#### [Aim]
Render every line of the listing below as a Markdown table with the columns Row and Line. Number each row and skip blank lines.

[Target pointing data]
— Begin —

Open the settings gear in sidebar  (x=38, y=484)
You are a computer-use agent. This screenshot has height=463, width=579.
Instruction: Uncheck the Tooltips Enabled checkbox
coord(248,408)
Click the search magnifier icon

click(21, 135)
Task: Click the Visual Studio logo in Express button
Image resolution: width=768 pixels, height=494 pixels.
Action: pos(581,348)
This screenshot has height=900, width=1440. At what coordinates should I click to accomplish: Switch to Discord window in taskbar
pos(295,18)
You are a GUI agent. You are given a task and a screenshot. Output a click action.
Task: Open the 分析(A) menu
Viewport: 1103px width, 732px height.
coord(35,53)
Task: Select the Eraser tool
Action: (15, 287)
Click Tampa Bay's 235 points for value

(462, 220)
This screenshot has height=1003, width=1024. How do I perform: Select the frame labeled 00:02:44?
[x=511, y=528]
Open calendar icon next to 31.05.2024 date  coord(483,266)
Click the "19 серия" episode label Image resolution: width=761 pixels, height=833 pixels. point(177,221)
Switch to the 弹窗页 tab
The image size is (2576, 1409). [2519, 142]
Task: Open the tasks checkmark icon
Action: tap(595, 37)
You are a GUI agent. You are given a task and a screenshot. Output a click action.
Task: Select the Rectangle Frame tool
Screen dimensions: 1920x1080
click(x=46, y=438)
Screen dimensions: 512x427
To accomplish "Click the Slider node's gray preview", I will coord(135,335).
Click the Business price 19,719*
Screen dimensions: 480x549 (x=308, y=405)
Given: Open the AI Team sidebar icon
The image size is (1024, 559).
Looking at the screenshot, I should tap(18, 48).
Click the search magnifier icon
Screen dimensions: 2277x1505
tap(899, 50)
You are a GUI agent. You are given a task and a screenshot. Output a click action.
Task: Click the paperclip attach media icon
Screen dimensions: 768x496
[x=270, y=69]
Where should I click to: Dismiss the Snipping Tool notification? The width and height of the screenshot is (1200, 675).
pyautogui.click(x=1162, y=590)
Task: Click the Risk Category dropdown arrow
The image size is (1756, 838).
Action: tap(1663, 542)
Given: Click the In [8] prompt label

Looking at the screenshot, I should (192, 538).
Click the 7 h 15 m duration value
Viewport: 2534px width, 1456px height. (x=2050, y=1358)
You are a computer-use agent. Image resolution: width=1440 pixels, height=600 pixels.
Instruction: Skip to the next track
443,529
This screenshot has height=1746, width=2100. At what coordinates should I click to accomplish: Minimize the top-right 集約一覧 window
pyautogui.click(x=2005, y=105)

— End —

#### [Answer to the exercise]
| Row | Line |
|---|---|
| 1 | Open the settings gear in sidebar  (x=38, y=484) |
| 2 | You are a computer-use agent. This screenshot has height=463, width=579. |
| 3 | Instruction: Uncheck the Tooltips Enabled checkbox |
| 4 | coord(248,408) |
| 5 | Click the search magnifier icon |
| 6 | click(21, 135) |
| 7 | Task: Click the Visual Studio logo in Express button |
| 8 | Image resolution: width=768 pixels, height=494 pixels. |
| 9 | Action: pos(581,348) |
| 10 | This screenshot has height=900, width=1440. At what coordinates should I click to accomplish: Switch to Discord window in taskbar |
| 11 | pos(295,18) |
| 12 | You are a GUI agent. You are given a task and a screenshot. Output a click action. |
| 13 | Task: Open the 分析(A) menu |
| 14 | Viewport: 1103px width, 732px height. |
| 15 | coord(35,53) |
| 16 | Task: Select the Eraser tool |
| 17 | Action: (15, 287) |
| 18 | Click Tampa Bay's 235 points for value |
| 19 | (462, 220) |
| 20 | This screenshot has height=1003, width=1024. How do I perform: Select the frame labeled 00:02:44? |
| 21 | [x=511, y=528] |
| 22 | Open calendar icon next to 31.05.2024 date  coord(483,266) |
| 23 | Click the "19 серия" episode label Image resolution: width=761 pixels, height=833 pixels. point(177,221) |
| 24 | Switch to the 弹窗页 tab |
| 25 | The image size is (2576, 1409). [2519, 142] |
| 26 | Task: Open the tasks checkmark icon |
| 27 | Action: tap(595, 37) |
| 28 | You are a GUI agent. You are given a task and a screenshot. Output a click action. |
| 29 | Task: Select the Rectangle Frame tool |
| 30 | Screen dimensions: 1920x1080 |
| 31 | click(x=46, y=438) |
| 32 | Screen dimensions: 512x427 |
| 33 | To accomplish "Click the Slider node's gray preview", I will coord(135,335). |
| 34 | Click the Business price 19,719* |
| 35 | Screen dimensions: 480x549 (x=308, y=405) |
| 36 | Given: Open the AI Team sidebar icon |
| 37 | The image size is (1024, 559). |
| 38 | Looking at the screenshot, I should tap(18, 48). |
| 39 | Click the search magnifier icon |
| 40 | Screen dimensions: 2277x1505 |
| 41 | tap(899, 50) |
| 42 | You are a GUI agent. You are given a task and a screenshot. Output a click action. |
| 43 | Task: Click the paperclip attach media icon |
| 44 | Screen dimensions: 768x496 |
| 45 | [x=270, y=69] |
| 46 | Where should I click to: Dismiss the Snipping Tool notification? The width and height of the screenshot is (1200, 675). |
| 47 | pyautogui.click(x=1162, y=590) |
| 48 | Task: Click the Risk Category dropdown arrow |
| 49 | The image size is (1756, 838). |
| 50 | Action: tap(1663, 542) |
| 51 | Given: Click the In [8] prompt label |
| 52 | Looking at the screenshot, I should (192, 538). |
| 53 | Click the 7 h 15 m duration value |
| 54 | Viewport: 2534px width, 1456px height. (x=2050, y=1358) |
| 55 | You are a computer-use agent. Image resolution: width=1440 pixels, height=600 pixels. |
| 56 | Instruction: Skip to the next track |
| 57 | 443,529 |
| 58 | This screenshot has height=1746, width=2100. At what coordinates should I click to accomplish: Minimize the top-right 集約一覧 window |
| 59 | pyautogui.click(x=2005, y=105) |